#### Description of the task:
Nothing but the lines from the one containing "Task: Click the 应付账款 row label" through the end of the data below should appear in the answer, each exact and free of pictures.

──────── Information given

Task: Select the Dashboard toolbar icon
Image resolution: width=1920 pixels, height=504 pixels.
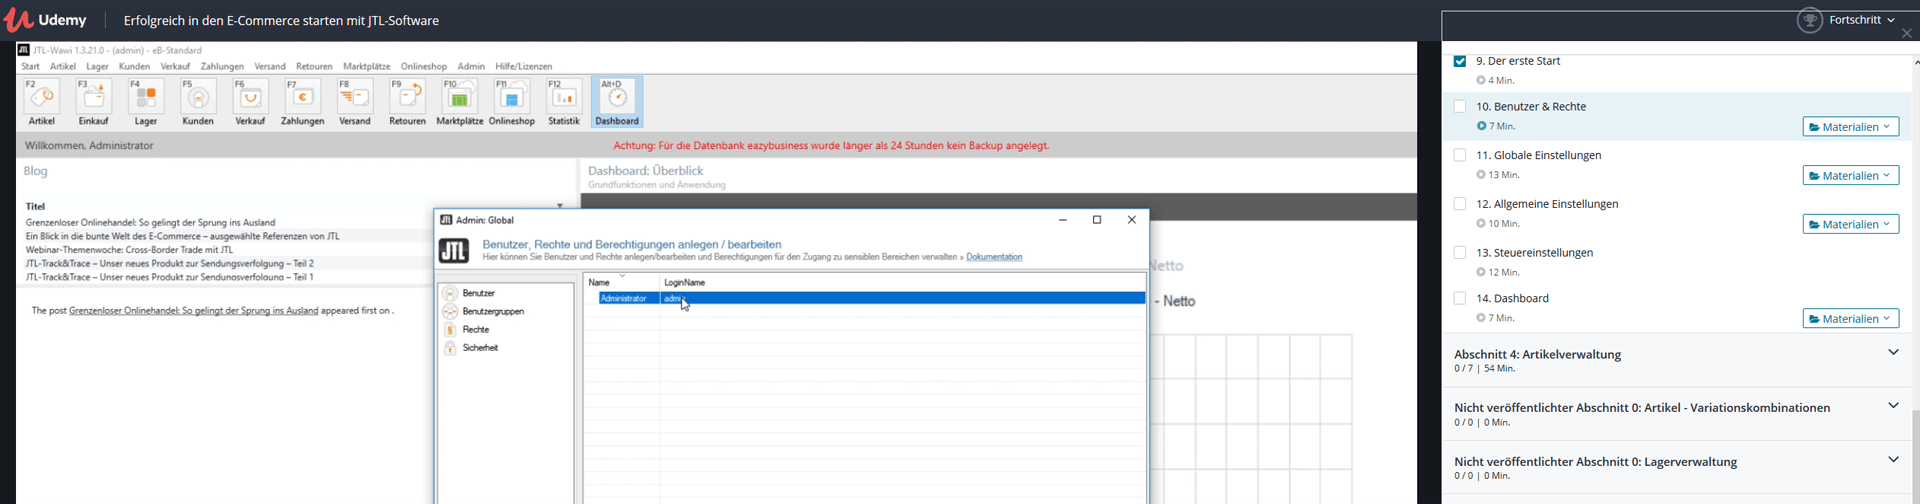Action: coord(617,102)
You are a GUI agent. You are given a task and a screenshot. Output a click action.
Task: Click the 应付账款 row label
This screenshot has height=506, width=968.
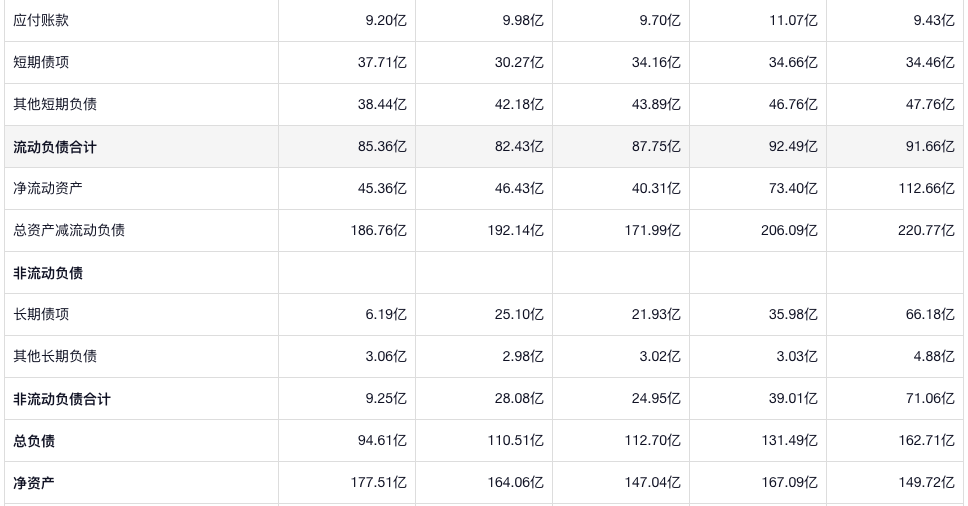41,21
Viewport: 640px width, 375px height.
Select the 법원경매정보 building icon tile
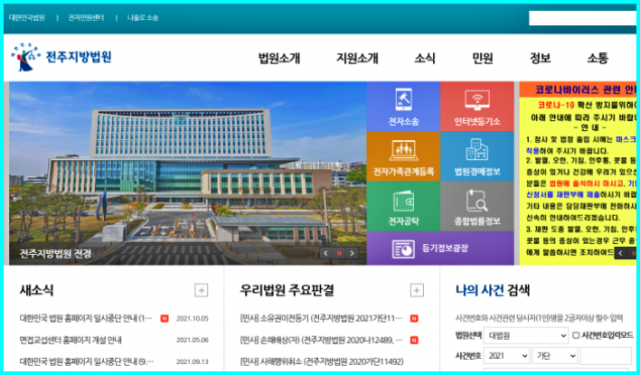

────────────────

#### Answer to this task:
Task: Click the 应付账款 row label
This screenshot has height=506, width=968.
41,21
Viewport: 640px width, 375px height.
Select the 법원경매정보 building icon tile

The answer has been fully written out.